The last episode of Battlestar Galactica is widely heralded as its best. I agree with this sentiment as The Hand of God is my favorite episode. It is also the favorite episode of Richard Hatch, Herbert Jefferson, Jr., Anne Lockhart, and Laurette Spang.

It's not hard to see why. The Hand of God is Galactica at its best. Donald Bellisario shows the other writers how it's done, pulling out all the stops with this one. Both the script and the performances are stellar. Never before have the characters been portrayed in such a powerful way. Although there is nothing innovative about the plot itself (The Galactica battles the Cylons again), there are enough things going on that make this story extremely engrossing.

This episode is fascinating from start to finish. Visually, it is a treat as we get to see the inside of a Cylon basestar's landing bay for the first time. We also get to see Cylon Centurions boarding their ships for the first time. And the Celestial Observation Dome is a marvel, as is Apollo's analogy that being inside it is like riding in the Hand of God.

What makes this story especially memorable is the culmination of a story thread that has been running since War of the Gods. In that episode, we see the first hint of romance between Apollo and Sheba. Nothing happens in the other episodes following, although Anne Lockhart does a good job showing, in a subtle way, Sheba's emerging feelings for Apollo.

Kudos go to both Anne Lockhart and Laurette Spang for winning performances. Sheba's confrontation with Apollo inside the Cylon raider and Cassiopea's argument with Starbuck in the landing bay are incredibly moving, providing each actress with her stand-out moment of the series. It really gives the viewer a chance to appreciate the range of Anne and Laurette. Women on this show were usually stuck in the background; this episode placed demands on each actress they rarely had to face. Give each one credit for not dropping the ball. Fortunately, they are both aided by outstanding dialogue from Bellisario. Of course, Lorne Greene, Richard Hatch, Dirk Benedict, and Herbert Jefferson, Jr. hold up their end as well. Starbuck, Apollo, and Boomer clasping hands in the pilots barracks (with the accompanying music score) powerfully expresses the bond of their friendship more than words ever could.

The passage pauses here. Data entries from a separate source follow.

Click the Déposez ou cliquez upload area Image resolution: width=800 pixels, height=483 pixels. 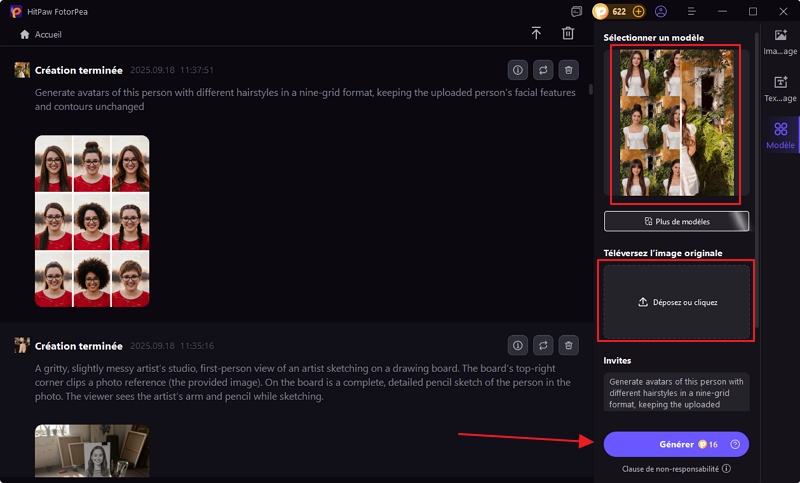676,301
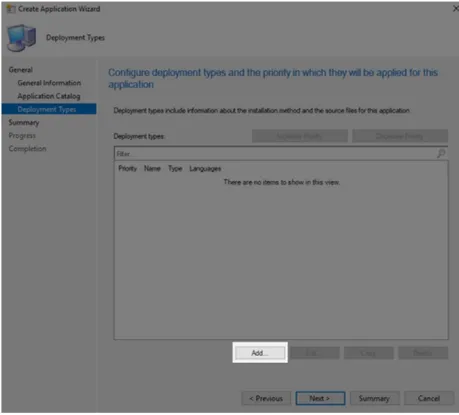459x415 pixels.
Task: Sort list by the Type column header
Action: (175, 168)
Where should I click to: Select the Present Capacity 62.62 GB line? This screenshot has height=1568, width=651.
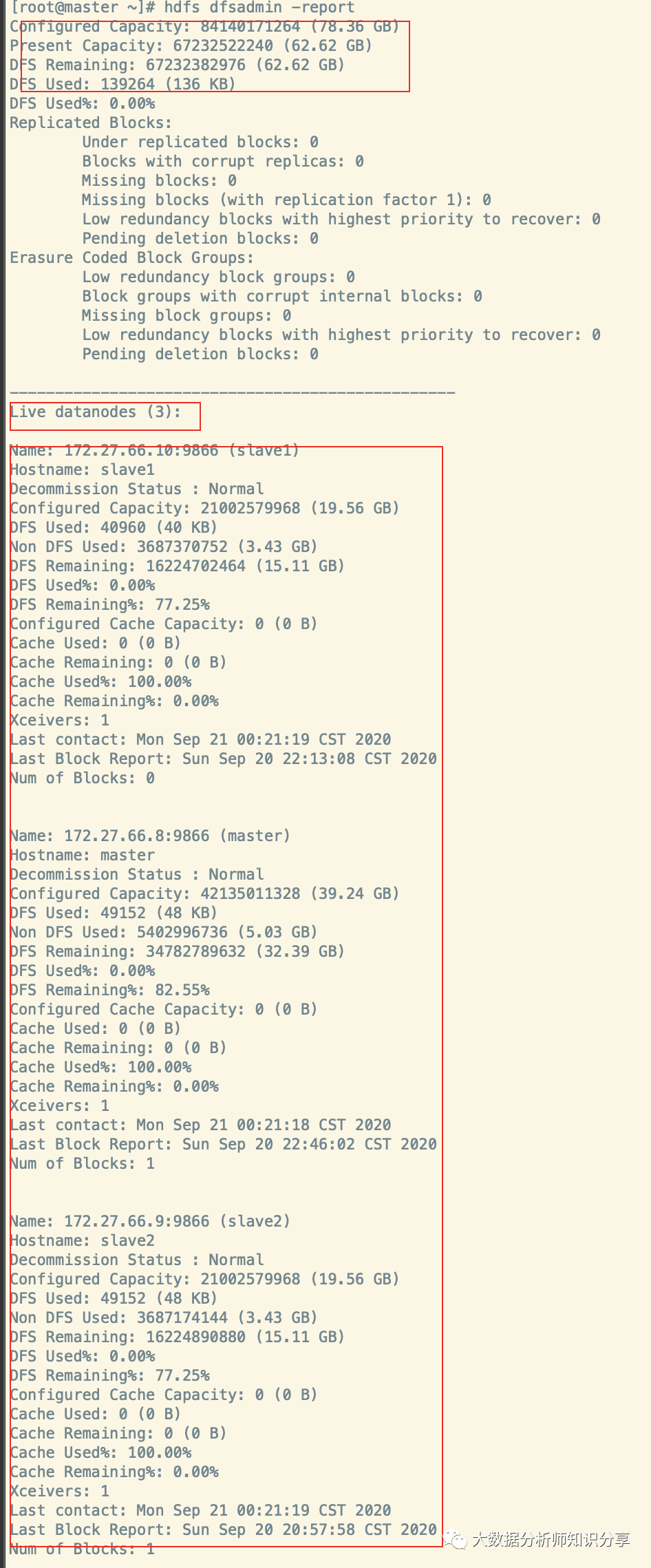pos(191,45)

Extra congratulations go to Donald Bellisario who also directed this episode. His use of slow motion twice during Starbuck and Apollo's battles with Cylon Centurions make the scenes much more intense and suspenseful. Let's face it. Thanks to ABC's family-friendly censors, the Cylons often looked like a joke (Remember The Young Lords when Starbuck and five children wiped out an entire Cylon garrison?). If Starbuck and Apollo's shootout scenes had been shown in real time, there would have been little (if any) impact.

Another reason The Hand of God works so well is because the Cylons were not featured in the previous seven or eight episodes. Glen Larson wisely saw that the constant reusing of the same space battle footage was hurting the stories and thus moved the Cylons into the background after Fire In Space. So much time has passed since then that the Cylons seem revitalized. There's nothing spectacular about the dogfight between the vipers and raiders or the slugfest between the Galactica and the Cylon basestar (since it's the same footage seen in previous episodes), but the story is compelling enough that the viewer doesn't seem to mind.

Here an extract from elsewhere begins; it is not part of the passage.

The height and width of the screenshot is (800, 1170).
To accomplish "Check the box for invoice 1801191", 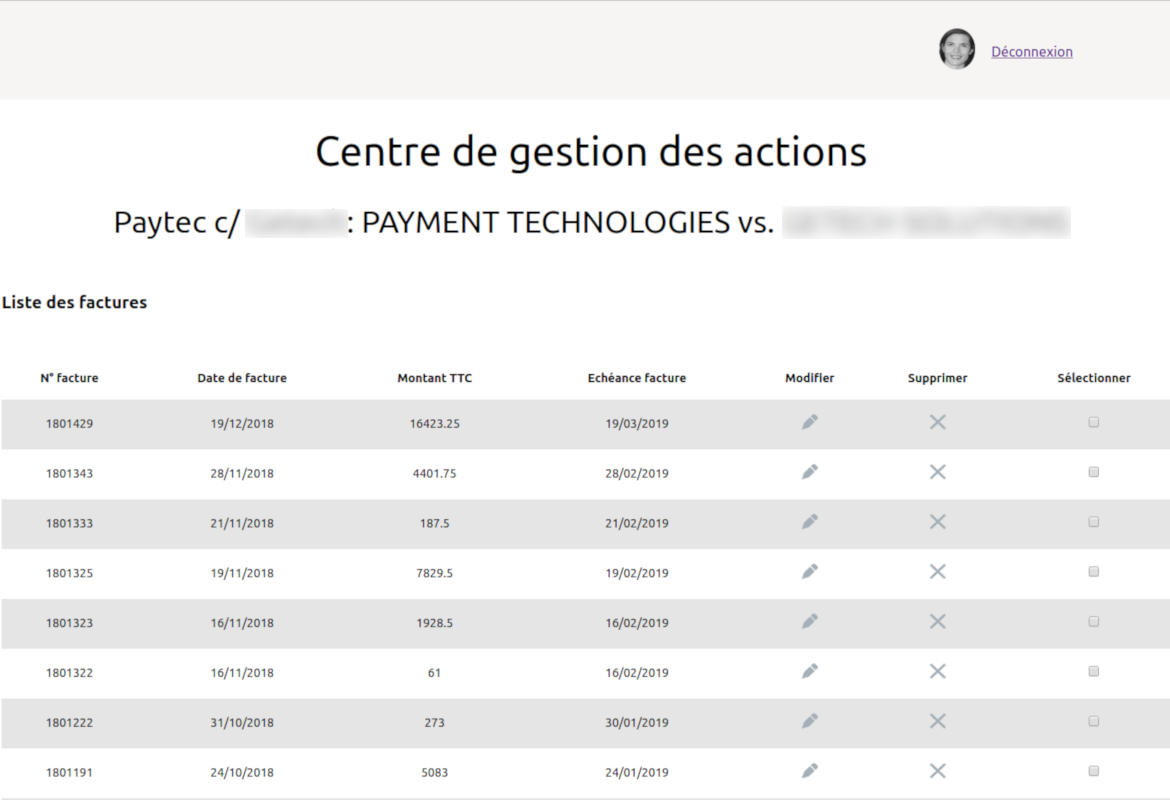I will [1093, 771].
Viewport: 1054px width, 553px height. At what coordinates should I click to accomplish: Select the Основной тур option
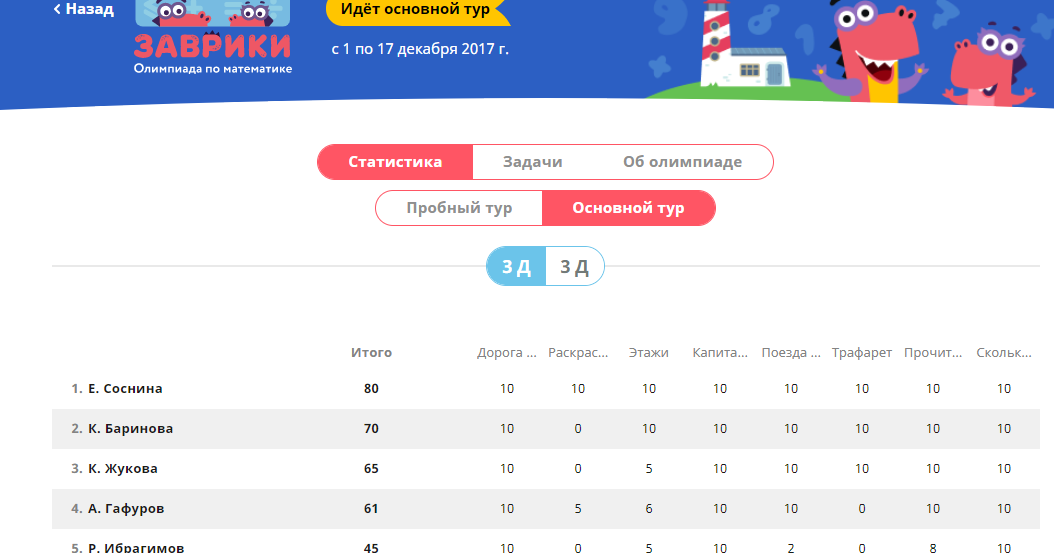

If there is one flaw with this story, it is the idea that Adama would attack a Cylon basestar and risk the fate of the entire human race just for the sake of wreaking some vengeance. This is the same man who told Commander Cain, "I'm not interested in military victories. I'm interested in saving lives. What few of them are left." It would have worked better to have a scenario where the Galactica simply could not backtrack and thus was forced to attack the Cylons. Still, it is a minor flaw in an overall outstanding script.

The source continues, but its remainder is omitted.